L’arrivée à la retraite des baby-boomers risque-t-elle de déclencher des ventes massifs d’actifs et de déstabiliser les fonds de pension ? Un danger pour les marchés souvent évoqué mais qui ne résiste pas vraiment à l’analyse, selon Hippolyte d’Albis, directeur de recherche au CNRS et membre du Cercle des économistes.
Le pouvoir d’achat des retraités est au cœur des arbitrages actuels sur la protection sociale. Comme ils vivent plus longtemps, et c’est heureux, mais surtout parce qu’ils sont plus nombreux du fait de l’arrivée à l’âge de la retraite des importantes cohortes nées après la Seconde Guerre mondiale, il est possible que la réduction de la générosité du système à leur endroit ne conduise ceux qui le peuvent à puiser dans leur épargne.
Ainsi, le très fort accroissement relatif des personnes de plus de 60 ans est souvent perçu comme une mauvaise nouvelle pour les marchés financiers. L’idée étant que l’arrivée à la retraite des baby-boomers (rebaptisés parfois papy-boomers à cette occasion) déclencherait des ventes massives d’actifs de la part des gestionnaires de fonds de retraite, et par ricochet une baisse des prix qui de fait compromettrait à la fois la rente des baby-boomers et la solvabilité des fonds de pension.
Cette hypothèse est qualifiée dans le monde anglo-saxon d’asset meltdown, que l’on traduit parfois par le terme d’effondrement du marché. Il est vrai qu’aux États-Unis, par exemple, que le ratio du nombre de personnes âgées de 25 à 54 ans sur celui des personnes âgées de 55 ans et plus (qui est parfois interprété comme le ratio des épargnants sur celui des « des-épargnants ») ne fait que décroitre depuis la fin des années 1990. Certains chercheurs ont même montré une corrélation frappante entre ce ratio et celui des PER des actions américaines. Si l’on y croit, les perspectives ne sont pas réjouissantes pour la bourse …
Une poursuite de l’effort d’épargne
Pourtant, cette idée intuitive ne tient pas lorsqu’on l’examine sérieusement. De très nombreux économistes ont mobilisé les très grandes bases de données individuelles décrivant les comportements de consommation et d’épargne des ménages pour aller à rebours de l’idée du retraité qui désépargne. Il y a aujourd’hui au contraire un consensus empirique indiquant une poursuite de l’effort d’épargne de la part des retraités qui s’explique par la volonté de laisser un héritage à leur enfants, de se prémunir contre le risque de longévité ou de santé.

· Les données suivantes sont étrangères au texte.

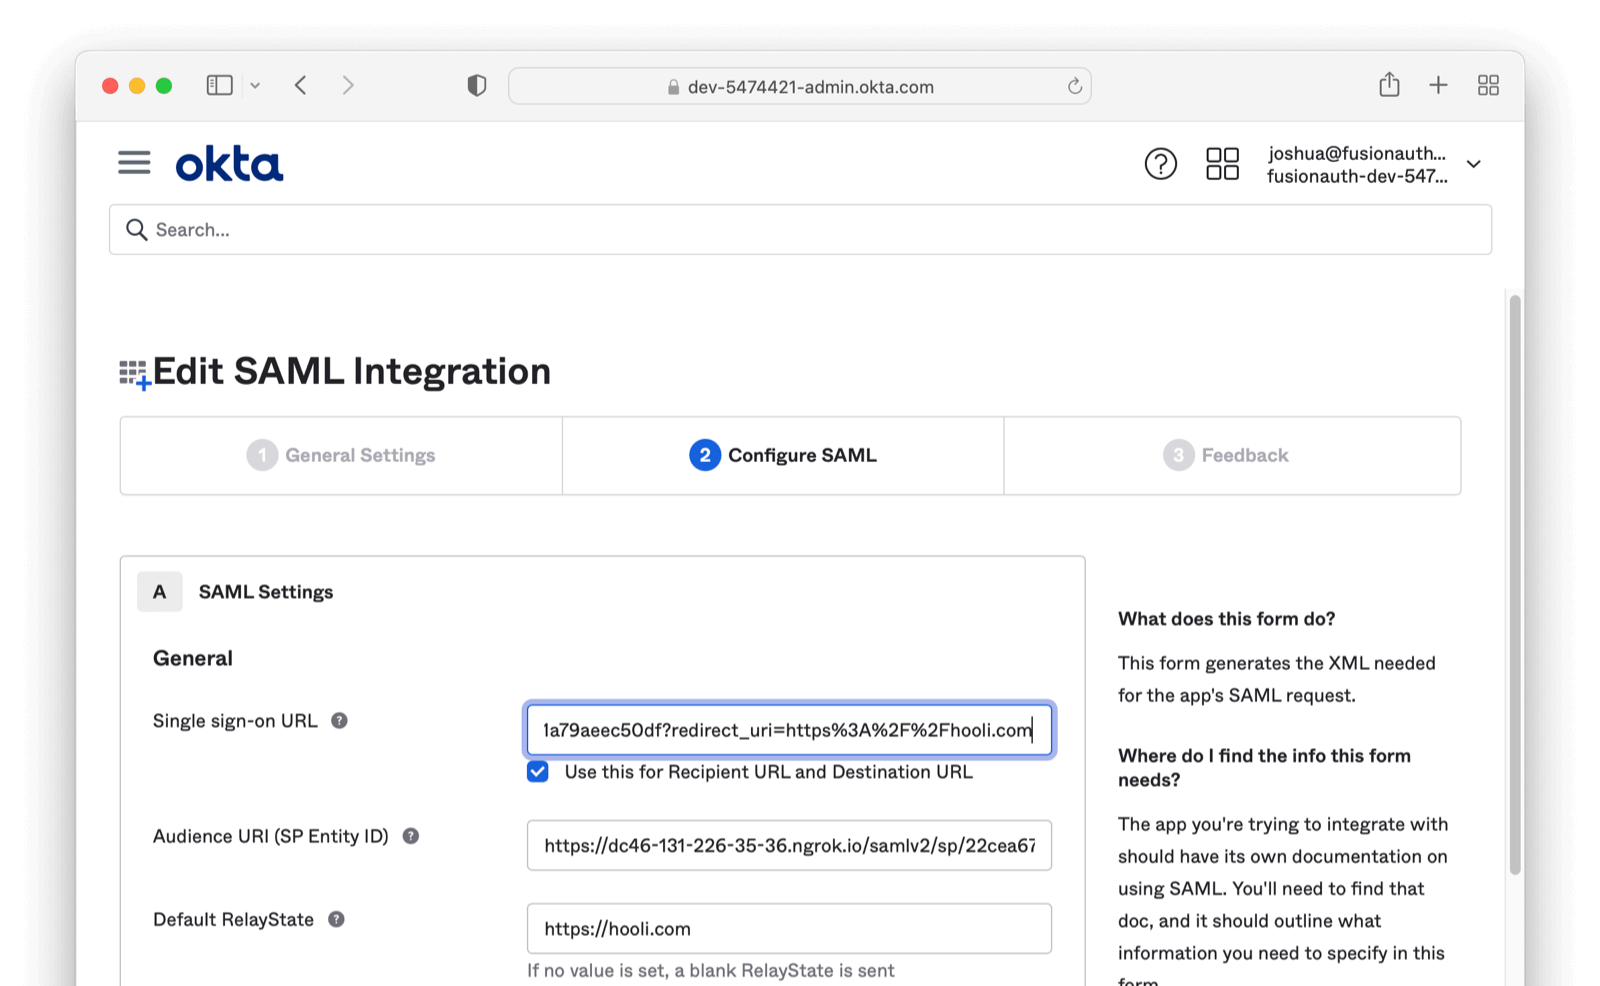1600x986 pixels.
Task: Show Safari tab overview
Action: pos(1488,86)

Ce dernier effet est particulièrement important pour les Etats-Unis où l’on estime qu’il explique, en particulier, 40% de la richesse des personnes de 74 à 81 ans appartenant au groupe des 20% les plus riches. L’inégalité de la distribution du patrimoine entre les ménages est ici cruciale. On estime que la répartition de l’ensemble des actifs financiers des baby-boomers américains était très concentrée avant la crise de 2008 : un tiers des baby-boomers ne possédait rien tandis que les 10% les plus riches en détenait les deux tiers (et le 1% le plus riche, un tiers).
Or, il semble que la réduction de l’épargne lors de la retraite est d’autant plus faible que le ménage est riche, notamment pour des motifs de transmission intergénérationnelle du patrimoine. Puisque le patrimoine est concentré et que les ménages riches ne vendent pas leurs actifs lorsqu’ils sont à la retraite, il y a peu de chance que le passage à la retraite des baby-boomers s’accompagne d’une forte baisse des taux d’épargne.
Il est toujours un peu facile d’accuser les retraités et les baby-boomers de tous les maux de la société. Les rendre responsables de la chute des cours n’est qu’une énième charge des promoteurs de l’âgisme. Réjouissons-nous de vivre plus longtemps et ne cherchons pas à transformer cette bonne nouvelle en catastrophe économique ou financière.